The controversy over Tokyo's planned new National Stadium, to be used in the 2020 Olympic and Paralympic Games, continues. In view of the complicated construction method, the high cost of building and operating the stadium as well as the lengthy construction and the possibility that the new structure will ruin the surrounding landscape, the organizations and officials concerned should quickly consider switching to a simpler design that eliminates these problems.

The dispute over the main stadium for the 2020 games has dragged on because the Japan Sport Council, which is overseeing the project, refuses to acknowledge the criticism and consider alternative proposals put forward by experts and ordinary citizens alike. Instead it sticks obstinately to the original plan.

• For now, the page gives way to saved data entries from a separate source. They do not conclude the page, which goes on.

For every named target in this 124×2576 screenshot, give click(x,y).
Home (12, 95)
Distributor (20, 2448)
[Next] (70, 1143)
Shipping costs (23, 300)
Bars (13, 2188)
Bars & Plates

The Ministry of Education, Culture, Sports, Science and Technology, which supervises the JSC, is also responsible for the mess because it has given the JSC free rein.

In the fall of 2012, the JSC adopted a design proposal by London-based architect Zaha Hadid in an international design competition. Her design's main architectural feature is two gigantic arches — each with a span of 370 meters — that support a retractable roof. The construction cost of the new stadium was originally estimated at ¥130 billion, but a revised estimate saw the cost swell to ¥300 billion. The enormous gap cannot be explained by a surge in the price of construction materials and personnel costs, leading one to wonder if the original estimate was correctly calculated.